Ofrezco mi palabra de honor, a quien desee aceptarla, de que al final de la reunión le advertí al presidente Pérez acerca de ese abismo entre, por una parte, la imagen de un pueblo que veía en él un retorno inmediato a los tiempos atolondrados de la “Gran Venezuela”, de los ríos de dinero corriendo por las calles, y por otra parte las implicaciones de un nuevo modelo que no había sido anunciado ni explicado a las masas. Sin ser tan explícito, le sugerí que de él no se esperaba sino un regreso a la bonanza de su primer gobierno. No pareció inquietarse por ello. Como se evidenció más tarde, Pérez se sobreestimó a sí mismo y al pueblo venezolano.


Nuestra reunión culminó donde había comenzado. Agradecí a Pérez su deferencia y le ratifiqué que seguiría la misma línea crítica de antes. Él me refrendó su voluntad de hacer un gobierno distinto y cambiar la Venezuela rentista por una Venezuela productiva. Lo que vino después de su apoteósica reelección es bien conocido.


Los delirios de la “Gran Venezuela”, sin embargo, son poca cosa comparados con la pesadilla que hoy vive el país. Entonces, al menos nuestra sociedad vivió una bonanza, que como todas culminó en amargura; pero actualmente no hay bonanza sino solo amargura. Pérez pudo creer con alguna base que el petróleo, unido a la coyuntura internacional vigente, presentaba realmente a Venezuela la ocasión de jugar un papel transformador a escala global, a pesar de nuestras obvias vulnerabilidades como país, de nuestra dependencia importadora, del bajo nivel educativo de la población y de nuestra orfandad en los campos del avance científico y tecnológico.


La actual contradicción entre las ambiciones debocadas del mesianismo y la cruda realidad de un país en quiebra, endeudado hasta los tuétanos, cuyo gobierno liquida haberes y compromete los recursos de la nación; de un pueblo empobrecido que mendiga su alimentación y los servicios esenciales de la vida civilizada, cuyo gobierno se arrodilla con sumisión frente a los deseos del despotismo castrista; esa contradicción —repito— se ha convertido en una realidad asfixiante y demoledora bajo el “socialismo del siglo XXI”, que no es más que el paroxismo del populismo.

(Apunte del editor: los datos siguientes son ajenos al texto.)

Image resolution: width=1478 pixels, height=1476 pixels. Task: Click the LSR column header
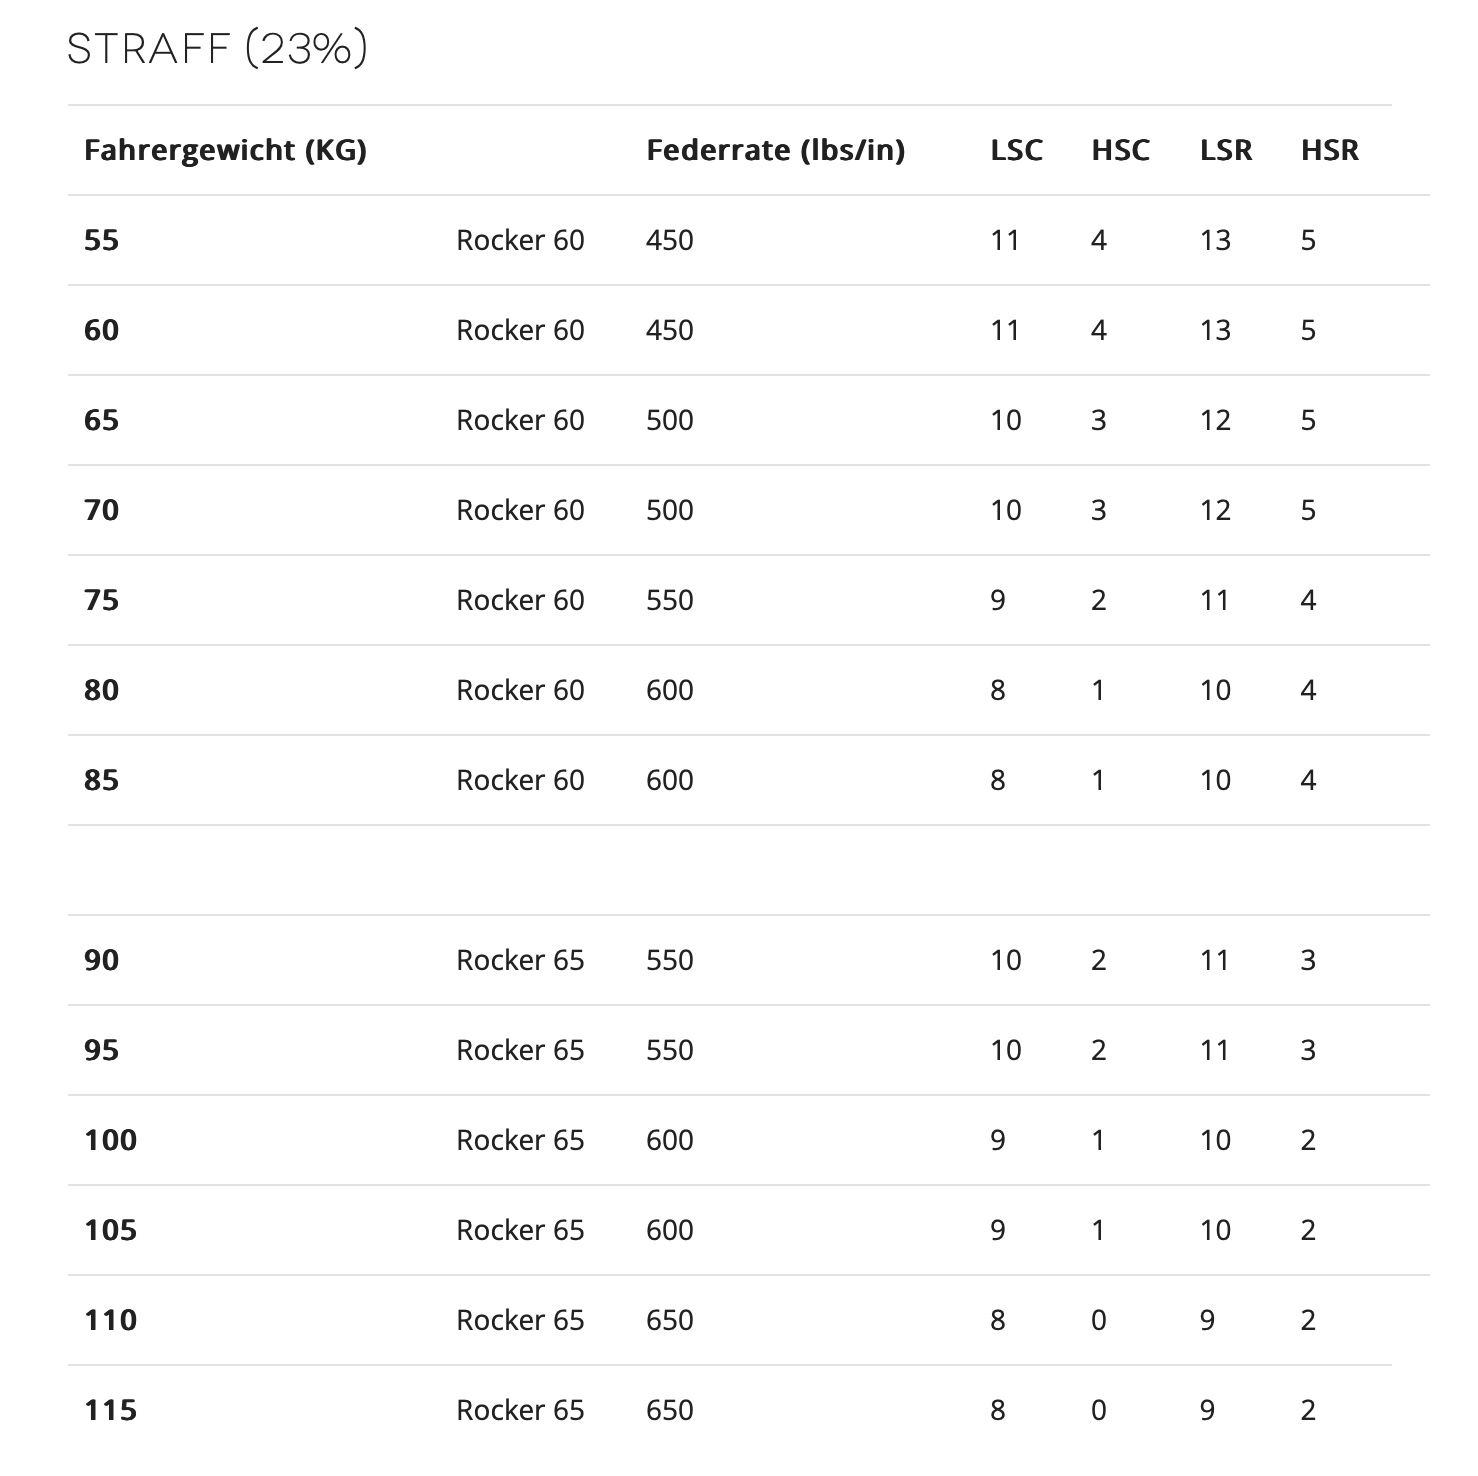1226,150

Me asombra, al releer hoy algunas páginas de ese libro de 1986, la relativa confianza que todavía albergaba acerca de la solidez institucional del sistema democrático. Abrigaba serias dudas, ciertamente, pero no percibí entonces la extensión de la precariedad que le carcomía por dentro. Y es necesario reconocerlo, la razón por la cual las instituciones de 1958 se derrumbaron tan estrepitosamente es que, en verdad, nunca tuvieron la fortaleza que en mejores momentos les atribuimos.


Cabe por último preguntarse: ¿qué hemos aprendido como sociedad de las experiencias de años recientes? ¿Entiende de forma más clara la mayoría de la población las razones que nos trajeron al punto en que nos hallamos? ¿Existe hoy acaso una conciencia más lúcida, de parte de los diversos sectores sociales, sobre la verdadera dimensión del fracaso a que nos condujeron las recetas populistas, y acerca del esfuerzo y sacrificios que será imperativo llevar a cabo para encaminar a Venezuela por un camino de prosperidad y convivencia?


Carezco de respuesta a esas interrogantes. La experiencia me impide ser optimista, pero el apego al país, a lo positivo que atesoro, me apartan de un total pesimismo. Tengo una postura más bien escéptica, sujeta no obstante al acoso constante de renovadas esperanzas.


Este artículo fue publicado originalmente en El Nacional (Venezuela) el 9 de marzo de 2016.